### Exercise
A verbatim printing of the entries that follow is needed; pictures must not appear in it.

Stored records
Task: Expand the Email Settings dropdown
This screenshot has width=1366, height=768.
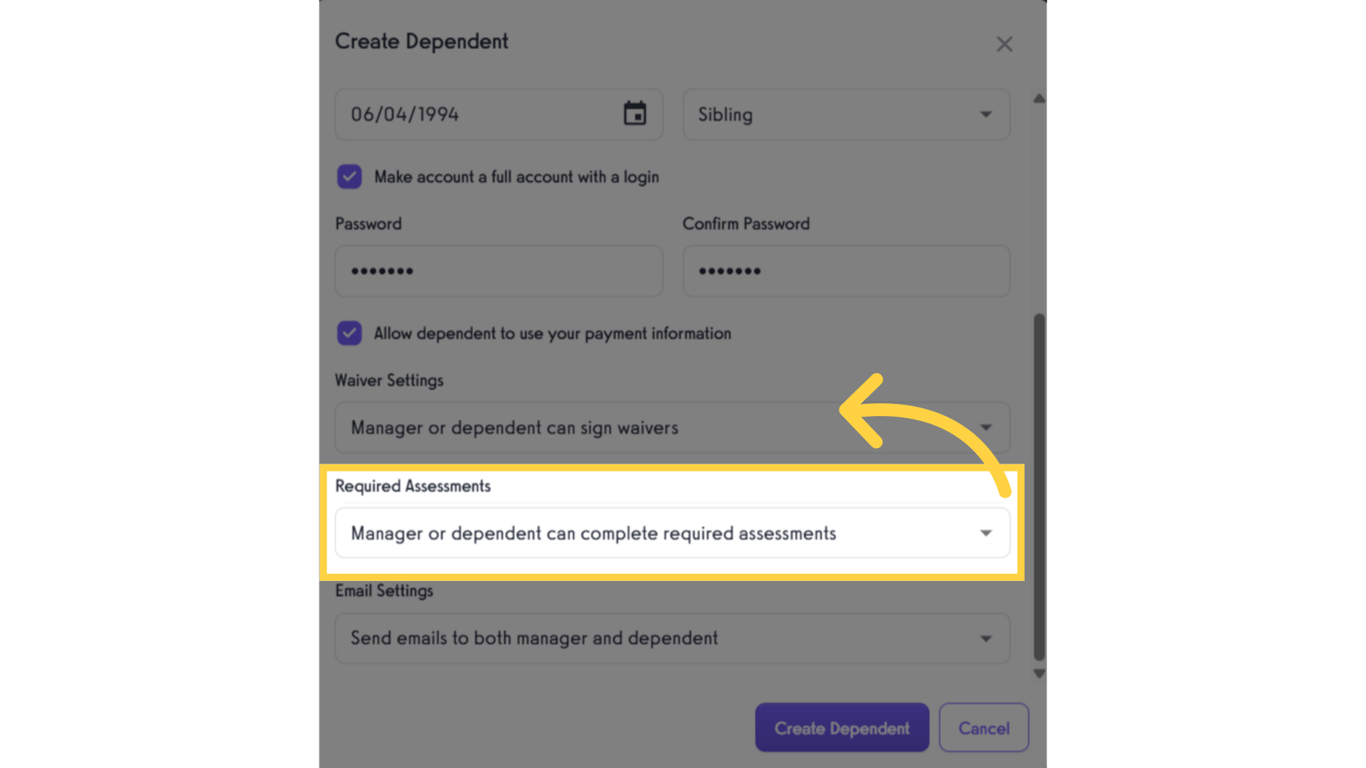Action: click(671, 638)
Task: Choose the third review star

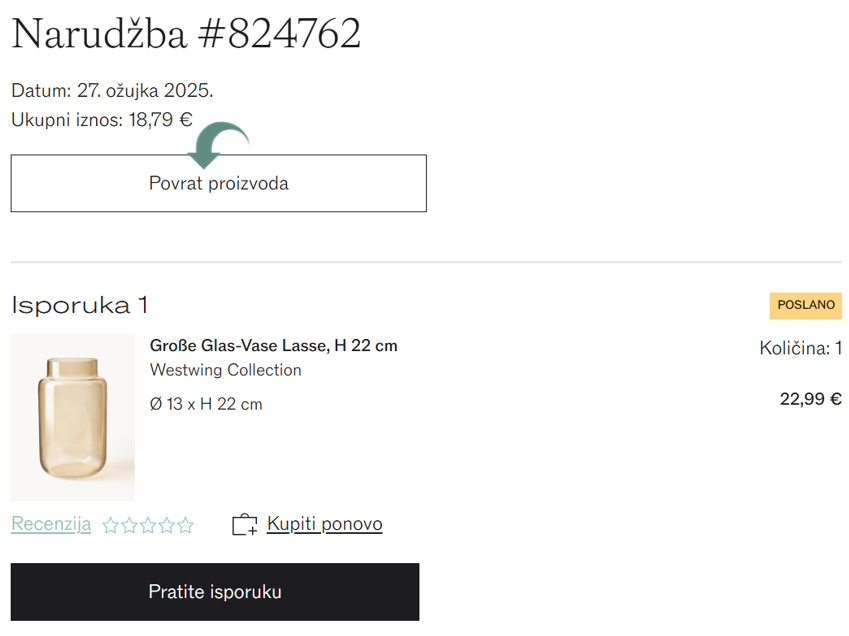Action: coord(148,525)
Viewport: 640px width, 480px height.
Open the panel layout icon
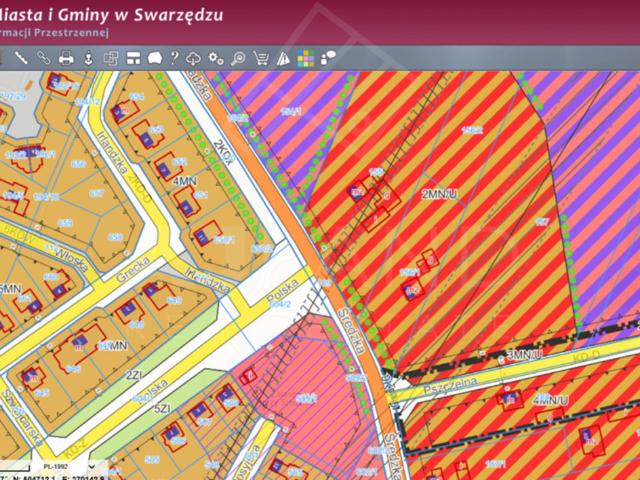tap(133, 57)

### Response for this exercise
Task: Expand the Email Settings dropdown
This screenshot has width=1366, height=768.
Action: click(671, 638)
Task: Choose the third review star

Action: coord(148,525)
Viewport: 640px width, 480px height.
Open the panel layout icon
tap(133, 57)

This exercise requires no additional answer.